Your humble blogger recently read John Coates's The Problem of 12 When a Few Financial Institutions Control Everything. after hearing the author speak on WBUR's weekday program On Point. It begs the question: has big finance gotten too big? The largest index fund complexes and private equity behemoths control swaths of the economy and exert political influence in ways both transparent and opaque. As Coates indicates in a footnote in the introduction, the number 12 is notional only, not a reference to twelve firms.
The phrase is a reference to an overconcentration of a small number of players who have the power to influence disproportionately a nation's politics and economy. There exists a fundamental tension between big finance's ability to achieve economies of scale and constitutional limits on the political power that they wield. These outsized institutions grease the wheels of capitalism, enhancing quality of life through greater longevity and and increase wealth, yet also parse out gains unequally. A rising tide does not necessarily lift all boats.
Their rise to prominence has put such institutions in the sights of politicos looking to curb their power and influence that would undermine, in their view, the very bedrock of a democratic republic. Index funds have grown to the point of what appears to be an oligopoly, the few actors being able to exact change at public companies through concentrated share holdings that affords them voting power. Private equity, by contrast, has accumulated power over the economy through opaque control of a wide range of businesses. Themselves publicly traded (KKR, Carlyle, Blackstone, Apollo), these firms manage and restructure companies largely out of the public eye. Information on their holdings is not available to investors to a large extent, yet they have been quite facile in the recasting of their image from the '80s as predatory buy-out firms.

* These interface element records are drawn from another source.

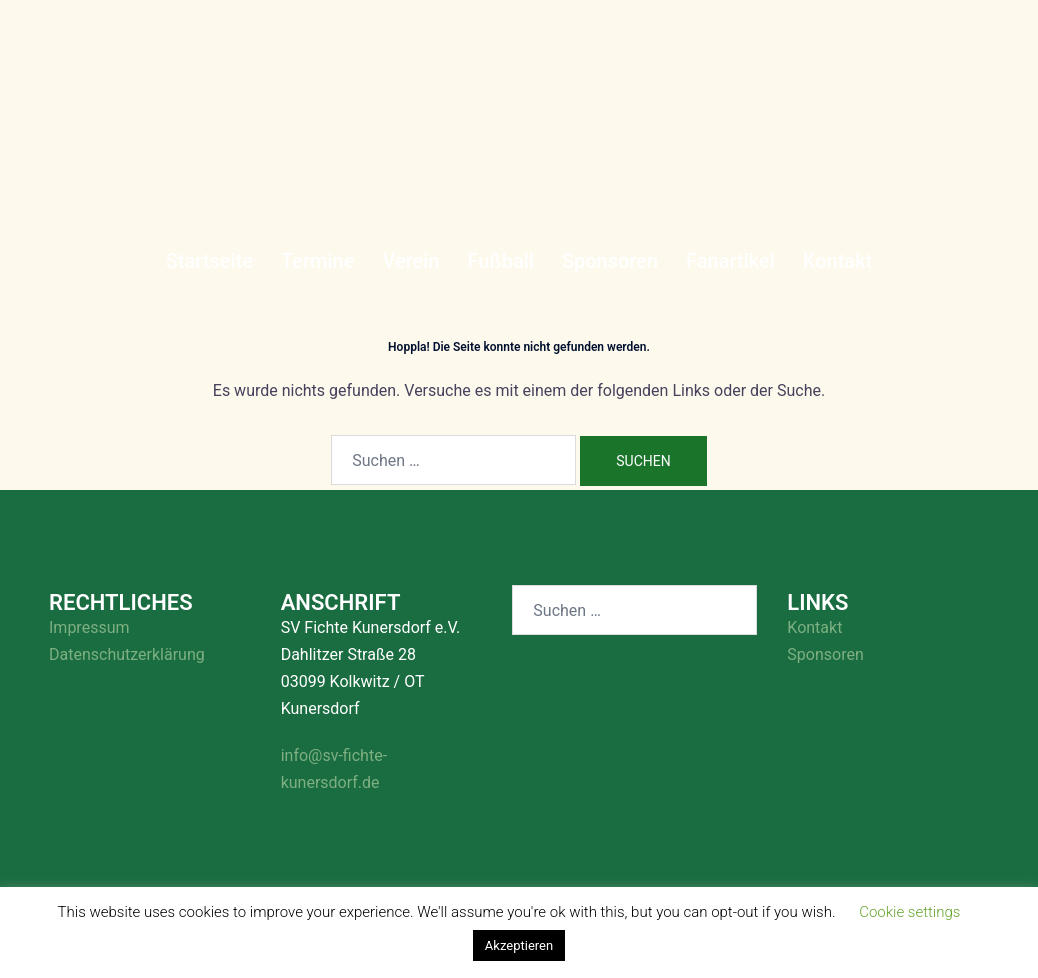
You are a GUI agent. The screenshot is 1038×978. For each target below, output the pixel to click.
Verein (410, 261)
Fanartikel (730, 261)
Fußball (500, 261)
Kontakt (837, 261)
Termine (317, 261)
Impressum (89, 627)
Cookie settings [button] (909, 912)
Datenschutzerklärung (127, 654)
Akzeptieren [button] (519, 945)
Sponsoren (610, 261)
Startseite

The work of private equity firms affects legions of pensioners whose funds invest in private markets.
The largest index funds and private equity firms have used their power to change labor and tax laws and regulation in the context of increasing globalization and technological progress. The resultant mix of buyouts, takeovers and the ascent of institutional shareholder activism have made for a fissiparous geopolitical and economic environment. So what is to be done? Identifying the problem leads to more questions than answers. Policymakers have an unenviable task of reining in these actors' excesses while not stifling the many benefits to the economy. Any solution would be tentative, entailing disclosure, conflict-of-interest, regulation and anti-trust law.
For the typical investor and the advisor (CFA charterholder), awareness of these tensions and their impact on performance and disclosure is critical. What investors cannnor see may hurt them. The Problem of 12 is and will be a problem of long standing.